Allstate disputes this point and has come forward with Mardini's Declaration in which he states that he did inform Smith that the test had three separately timed segments, and that Smith indicated he understood that fact. However, in his deposition Smith testified that Mardini did not tell him in advance that the LEAP test would be timed. For purposes of this summary judgment analysis, the Court must construe this factual dispute in the light most favorable to Smith.
Smith took the LEAP test and completed each section within the allotted time, but did not receive a passing score. Allstate informed Smith the same day that he had not passed the test. After Smith received his "not qualified" score, he called Mardini and recorded their conversation without Mardini's knowledge. In that conversation, Smith told Mardini for the first time that he has OCD and that he believed his condition had caused him to fail the test. Smith asked Mardini to accommodate him on the LEAP test by allowing him to retake it without a time limit. Mardini told Smith that he was not surprised Smith had failed the test and that the test was not job related. Mardini informed Smith that Allstate's policies permit applicants to take the test only once per year; Mardini also said that he could not make a decision on Smith's request and needed to consult with more senior Allstate officials. Later, Mardini called Smith back and told him that he needed a simple, one-page note from Smith's doctor explaining Smith's disability, which he would then send on to higher ranking Allstate officials who could waive the LEAP test requirement. Smith did not testify that Mardini promised him that Allstate would hire him if he provided a note from his doctor.
In 2005, only 59% of applicants for entry level claim adjuster positions at Allstate nationwide received a passing score on the LEAP test.
Again, the Court is aware that Allstate disputes Smith's version of the conversation with Mardini.
Smith then approached his psychiatrist, Dr. Keller, about writing a letter to Allstate on his behalf. He gave Dr. Keller a sample letter. Dr. Keller's office later provided Smith with a letter dated November 1, 2005 (that is not on letterhead) which states in full:
To Whom It May Concern: Greg Smith is a patient under my care, since August 2004. He is presented with the following diagnosis: Obsessive Compulsive Disorder. Mr. Smith is currently on Celexa 20mg. Greg reports he functions much better at work if some special accommodations can be met by his employer. Mr. Smith will be a more productive employee if he is accommodated. Respectfully, BJ Keller MD.

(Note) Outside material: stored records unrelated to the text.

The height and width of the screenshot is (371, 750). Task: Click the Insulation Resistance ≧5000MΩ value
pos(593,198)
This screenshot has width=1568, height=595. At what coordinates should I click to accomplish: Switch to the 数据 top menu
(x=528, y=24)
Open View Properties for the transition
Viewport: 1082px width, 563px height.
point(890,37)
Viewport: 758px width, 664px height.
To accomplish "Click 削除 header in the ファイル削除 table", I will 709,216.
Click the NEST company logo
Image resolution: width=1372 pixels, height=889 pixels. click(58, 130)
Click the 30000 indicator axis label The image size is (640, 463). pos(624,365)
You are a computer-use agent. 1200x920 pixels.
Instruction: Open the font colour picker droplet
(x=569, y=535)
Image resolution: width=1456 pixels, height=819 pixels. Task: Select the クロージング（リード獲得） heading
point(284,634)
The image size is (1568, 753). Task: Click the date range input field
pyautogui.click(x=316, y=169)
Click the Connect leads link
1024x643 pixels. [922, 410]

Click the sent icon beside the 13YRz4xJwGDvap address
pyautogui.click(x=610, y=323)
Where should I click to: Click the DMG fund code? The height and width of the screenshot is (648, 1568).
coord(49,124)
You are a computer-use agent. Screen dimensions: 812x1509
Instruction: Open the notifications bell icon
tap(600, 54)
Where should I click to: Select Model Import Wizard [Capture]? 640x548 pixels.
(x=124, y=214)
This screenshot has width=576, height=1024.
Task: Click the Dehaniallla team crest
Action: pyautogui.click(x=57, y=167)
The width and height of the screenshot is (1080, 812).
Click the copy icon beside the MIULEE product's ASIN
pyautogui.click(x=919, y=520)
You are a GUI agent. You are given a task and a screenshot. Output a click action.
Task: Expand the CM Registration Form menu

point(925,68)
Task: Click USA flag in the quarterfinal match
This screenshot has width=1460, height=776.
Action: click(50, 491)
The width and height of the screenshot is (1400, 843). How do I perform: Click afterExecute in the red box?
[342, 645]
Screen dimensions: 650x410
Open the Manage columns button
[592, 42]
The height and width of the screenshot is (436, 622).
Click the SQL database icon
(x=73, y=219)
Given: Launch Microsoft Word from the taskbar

On November 5, 2005, Smith faxed this letter to Mardini, who then forwarded it to Bob Arend, an Allstate Human Resources Manager and LEAP Administrator. Arend informed Mardini that Allstate would not waive the requirement that Smith wait one year to retake the LEAP test. Arend said that there were two reasons for this decision: that Smith had not requested accommodations before taking the LEAP test and because the information provided in Dr. Keller's letter was not sufficient to support granting of any accommodations on the test. Mardini called Smith and told him the letter was insufficient and that he would not be permitted to retake the LEAP test.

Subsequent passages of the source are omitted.